START Data extracts
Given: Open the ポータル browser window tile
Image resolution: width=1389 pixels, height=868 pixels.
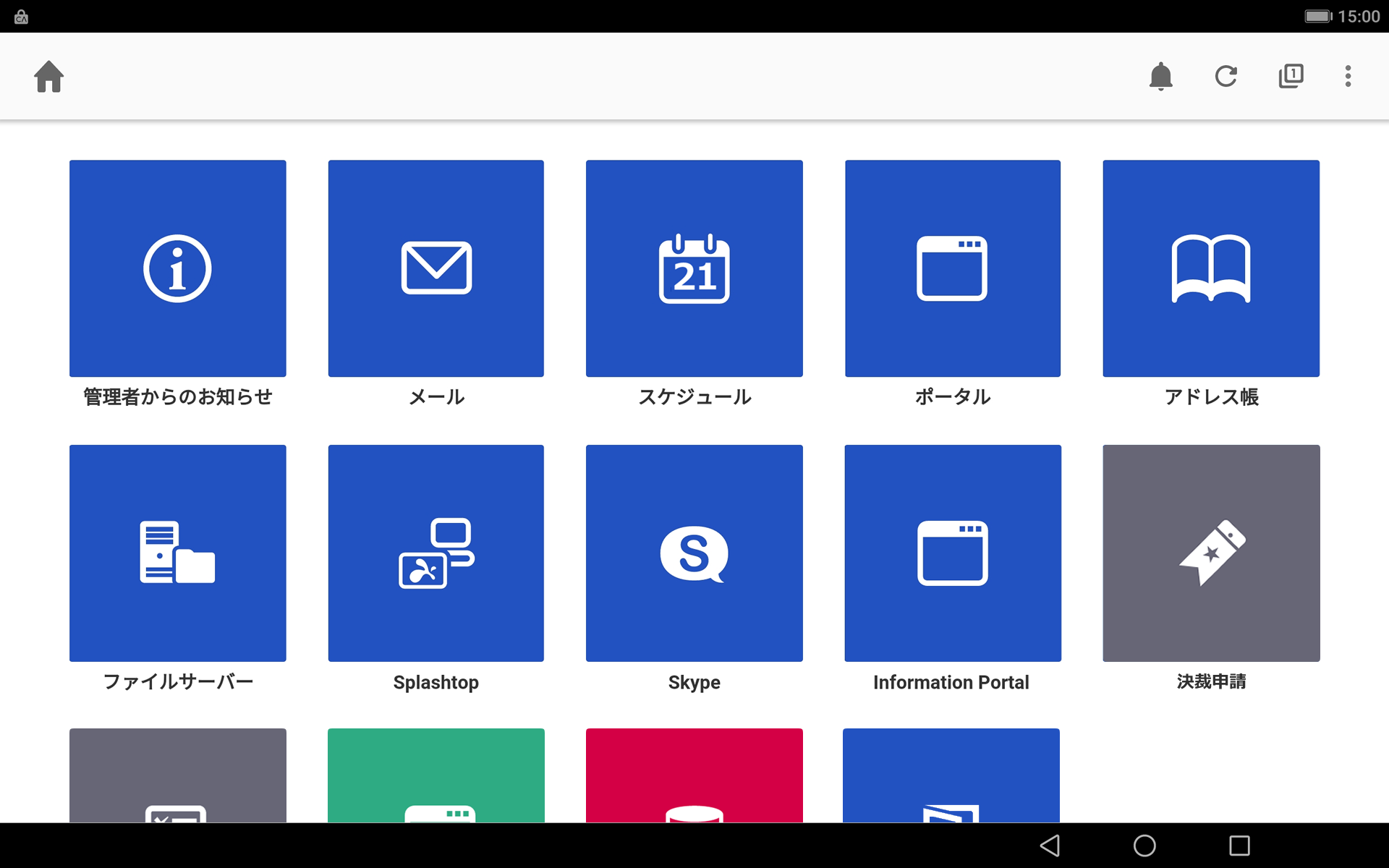Looking at the screenshot, I should [x=953, y=268].
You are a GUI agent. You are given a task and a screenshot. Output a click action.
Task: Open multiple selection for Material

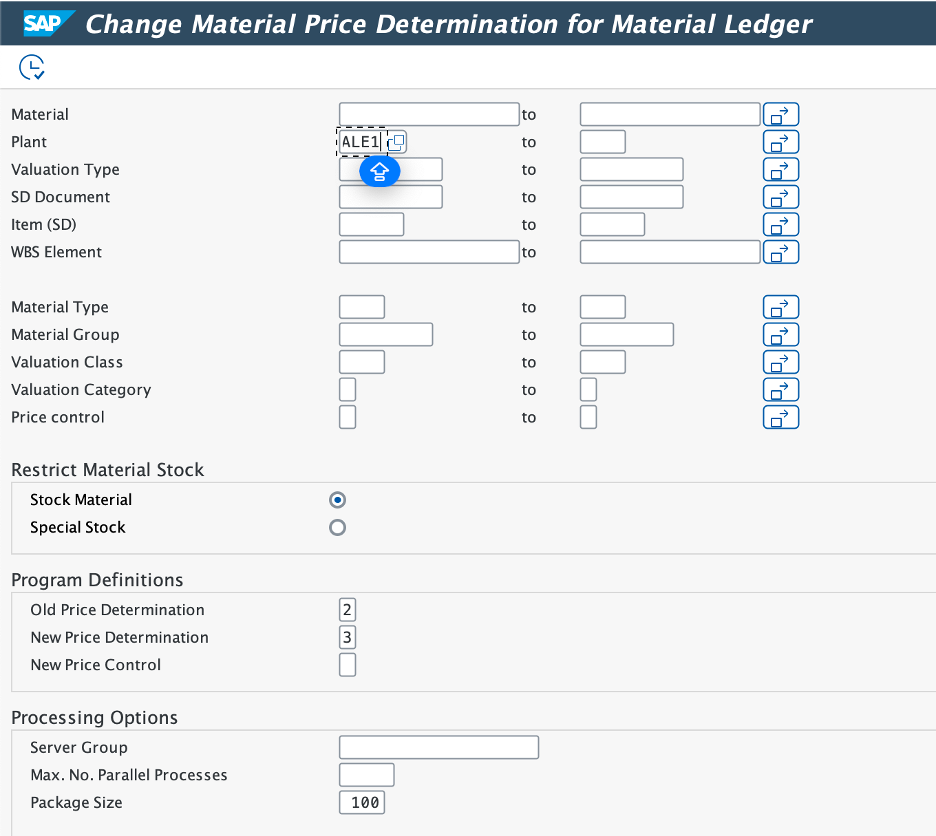[x=780, y=115]
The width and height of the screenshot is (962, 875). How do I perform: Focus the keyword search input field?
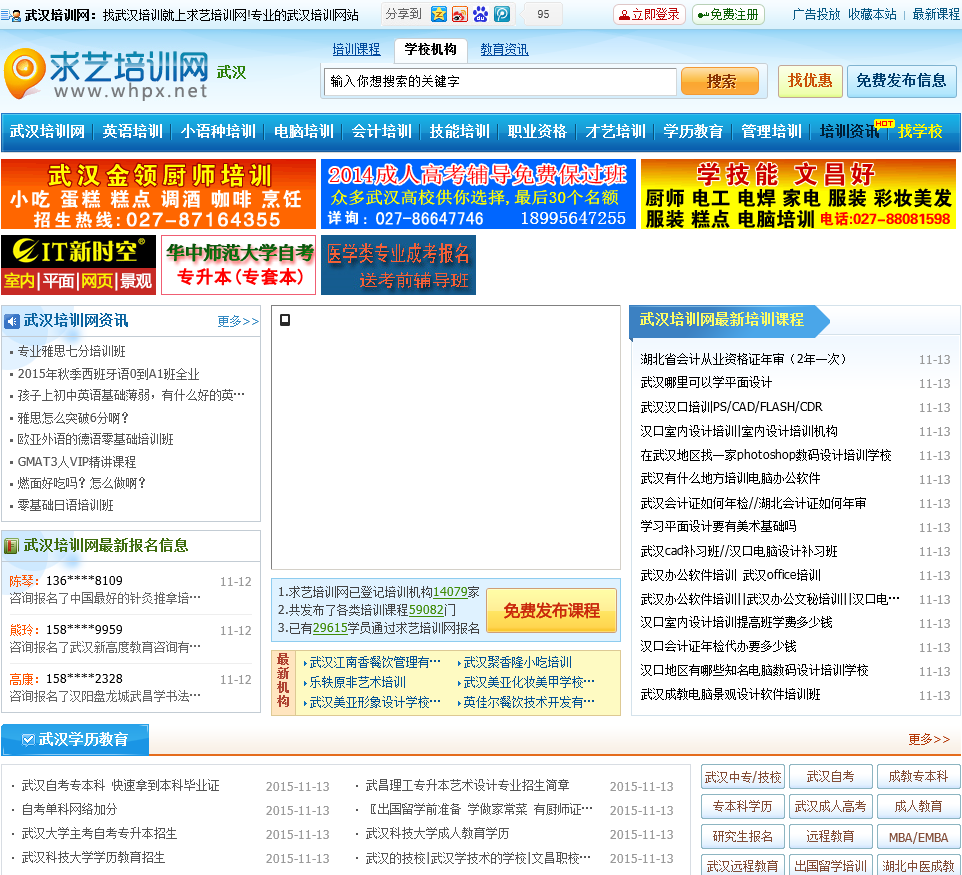pyautogui.click(x=500, y=82)
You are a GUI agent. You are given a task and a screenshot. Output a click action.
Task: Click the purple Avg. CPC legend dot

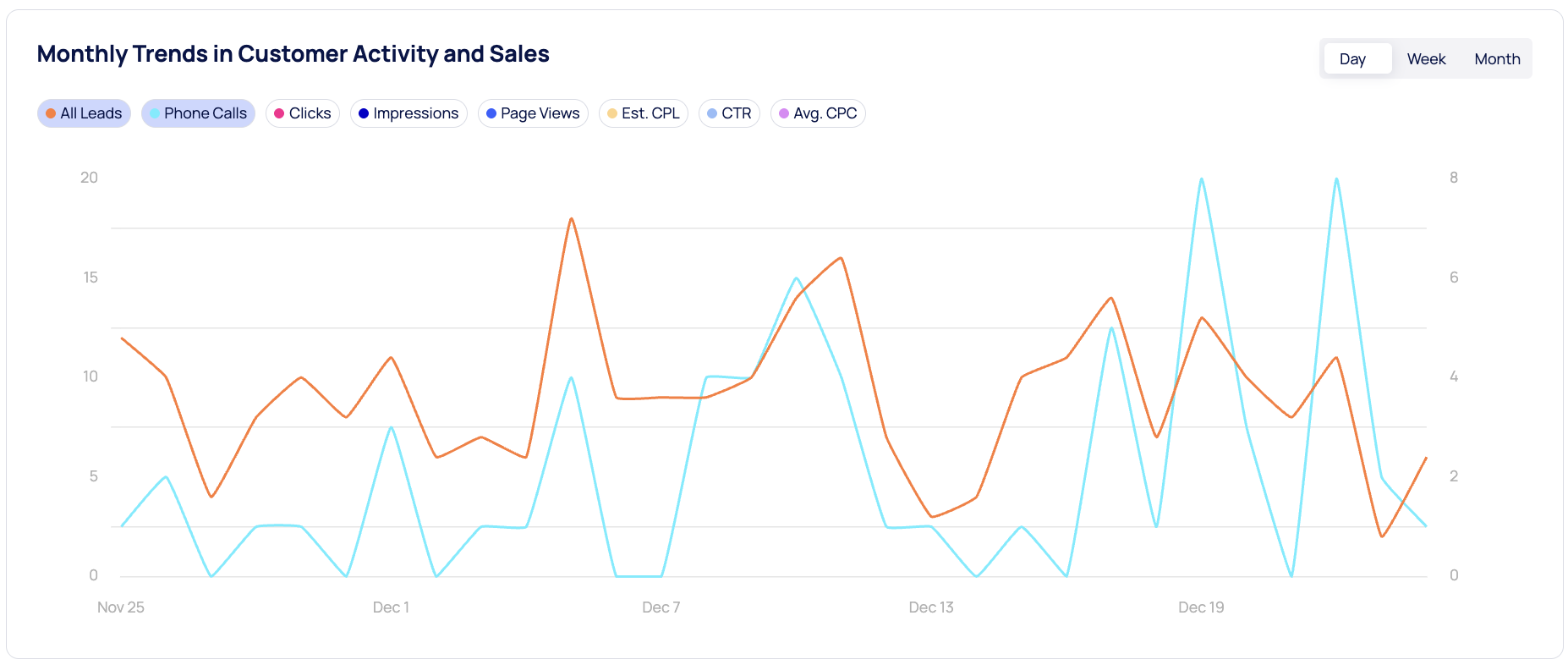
END Data extracts
**Description of the task**
A faithful, complete copy of the entries is required, without the pictures.

**Answer to the exercise**
Given: Open the ポータル browser window tile
Image resolution: width=1389 pixels, height=868 pixels.
Looking at the screenshot, I should [x=953, y=268].
You are a GUI agent. You are given a task and a screenshot. Output a click action.
Task: Open multiple selection for Material

[x=780, y=115]
The width and height of the screenshot is (962, 875). How do I perform: Focus the keyword search input field?
pyautogui.click(x=500, y=82)
You are a GUI agent. You are given a task and a screenshot. Output a click action.
Task: Click the purple Avg. CPC legend dot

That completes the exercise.